The sensation of manipulating aspects of his sensorium was a new one for Agansu, and yet one which felt perfectly natural. He briefly marvelled at all the thought and careful design that must have gone into making it seem routine for something like himself — something which felt like a human — to delve into what was basically its own being and adjust the settings it found there so that a live link of what it was experiencing through its senses was now being sent to another person.
At the same time, Agansu was becoming aware of how many differences there were between his own, biological body and this one. With the possible exception of being considerably heavier than the bio version — despite being precisely the same volume — all the differences were positive.
How much more powerful, capable and sophisticated this new form was. How much more sensitive where it needed to be — his own bio-body held many augmentations and desirable amendments over the human-basic standard, yet in this new one, for example, he could see in much greater detail and over a far greater spread of the electro-magnetic spectrum than the old version was able to — yet how much less vulnerable it was where it didn’t require such sensitivity (this android body felt no pain at all; one’s motivation for avoiding harm was knowing that harm reduced one’s ability to function, while the indication that harm had been inflicted was no more than that — a sign; something to be noted, taken into account and acted upon, but no more).

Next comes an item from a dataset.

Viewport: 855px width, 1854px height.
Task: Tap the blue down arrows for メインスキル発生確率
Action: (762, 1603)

~Thank you, the marshal sent.
There had been almost no delay between him agreeing to let the marshal see through his eyes and generally sense through his senses, him setting this up and her beginning to receive the data, and yet he had had time to take a look round inside himself as it were and start to appreciate all the differences between his bio-body and this one, and then to think about all this, all before the marshal had thanked him.
Agansu marvelled at how little time it had all taken. His bio-self would hardly have had time for one completed thought in that half-second or so.

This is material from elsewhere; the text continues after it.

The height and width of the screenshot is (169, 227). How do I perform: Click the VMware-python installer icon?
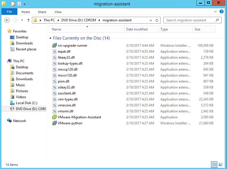click(x=54, y=123)
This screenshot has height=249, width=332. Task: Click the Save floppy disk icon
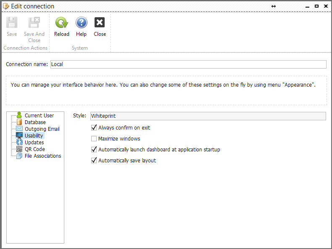tap(12, 22)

~Right, Colonel, the marshal sent, ~we think the Culture people are trying to get to this Ximenyr guy, because of something he has or something he knows about this QiRia person. You have to stop them. That done,
~I understand, ma’am, Agansu sent, as he looked about the crowds of chanting, singing, dancing people and gaudily painted, bannered and holo’d machines keeping pace with the giant airship.
~Sounds loud, Colonel.
~Yes ma’am.
He was aware of many different sound streams around him, principally dance music emanating from the various vehicles around him on the broad balcony roadway. More seemed to be joining the throng all the time.
~Kind of crowded there, too.
A burst of fireworks lit up the open-work tunnel around the nose of the
Knowing the speed of sound in Xown’s atmosphere and the altitude here, he was able to tell exactly how far away he was from each exploding mortar shell.
~Yes, it is, ma’am. Quite crowded.
~Uh-huh. You know, if anything serious does kick off there, Colonel, you will need to limit civilian casualties as far as possible.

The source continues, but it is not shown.